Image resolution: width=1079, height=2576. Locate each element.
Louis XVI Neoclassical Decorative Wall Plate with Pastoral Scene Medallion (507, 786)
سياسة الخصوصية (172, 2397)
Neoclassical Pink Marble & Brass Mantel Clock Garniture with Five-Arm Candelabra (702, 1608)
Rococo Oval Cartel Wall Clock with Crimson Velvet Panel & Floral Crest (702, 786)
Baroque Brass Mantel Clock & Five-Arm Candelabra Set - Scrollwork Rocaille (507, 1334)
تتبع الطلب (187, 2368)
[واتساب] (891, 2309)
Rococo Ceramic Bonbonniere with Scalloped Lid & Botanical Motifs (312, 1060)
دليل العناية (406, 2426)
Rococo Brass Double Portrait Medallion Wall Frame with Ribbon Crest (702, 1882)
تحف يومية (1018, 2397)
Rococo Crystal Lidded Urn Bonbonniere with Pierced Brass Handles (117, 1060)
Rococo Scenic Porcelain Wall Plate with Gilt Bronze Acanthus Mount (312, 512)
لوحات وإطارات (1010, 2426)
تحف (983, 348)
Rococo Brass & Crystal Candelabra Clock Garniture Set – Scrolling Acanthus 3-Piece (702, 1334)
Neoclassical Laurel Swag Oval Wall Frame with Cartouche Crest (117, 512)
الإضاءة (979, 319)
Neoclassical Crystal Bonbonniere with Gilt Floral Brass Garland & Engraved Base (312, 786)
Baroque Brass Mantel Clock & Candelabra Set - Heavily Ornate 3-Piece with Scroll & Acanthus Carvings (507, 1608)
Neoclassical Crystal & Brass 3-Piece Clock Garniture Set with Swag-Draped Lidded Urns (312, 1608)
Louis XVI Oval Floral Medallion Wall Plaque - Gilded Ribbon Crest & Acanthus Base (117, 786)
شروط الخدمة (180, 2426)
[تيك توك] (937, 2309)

════════════════════

== What this task involves ==
Copy the data lines between the one holding "Rococo Brass Double" and the one holding "Neoclassical Crystal &", inclusive, with each request unchanged. In each answer, multiply both coordinates by 0.55 and round to whole numbers, with halves going up.

== Expected output ==
Rococo Brass Double Portrait Medallion Wall Frame with Ribbon Crest (386, 1035)
تحف يومية (560, 1318)
Rococo Crystal Lidded Urn Bonbonniere with Pierced Brass Handles (64, 583)
Rococo Scenic Porcelain Wall Plate with Gilt Bronze Acanthus Mount (172, 282)
لوحات وإطارات (556, 1334)
تحف (541, 191)
Rococo Brass & Crystal Candelabra Clock Garniture Set – Scrolling Acanthus 3-Piece (386, 734)
Neoclassical Laurel Swag Oval Wall Frame with Cartouche Crest (64, 282)
الإضاءة (538, 175)
Neoclassical Crystal Bonbonniere with Gilt Floral Brass Garland & Engraved Base (172, 432)
Baroque Brass Mantel Clock & Candelabra Set - Heavily Ornate 3-Piece with Scroll & Acanthus Carvings (279, 884)
Neoclassical Crystal & Brass 3-Piece Clock Garniture Set with Swag-Draped Lidded Urns (172, 884)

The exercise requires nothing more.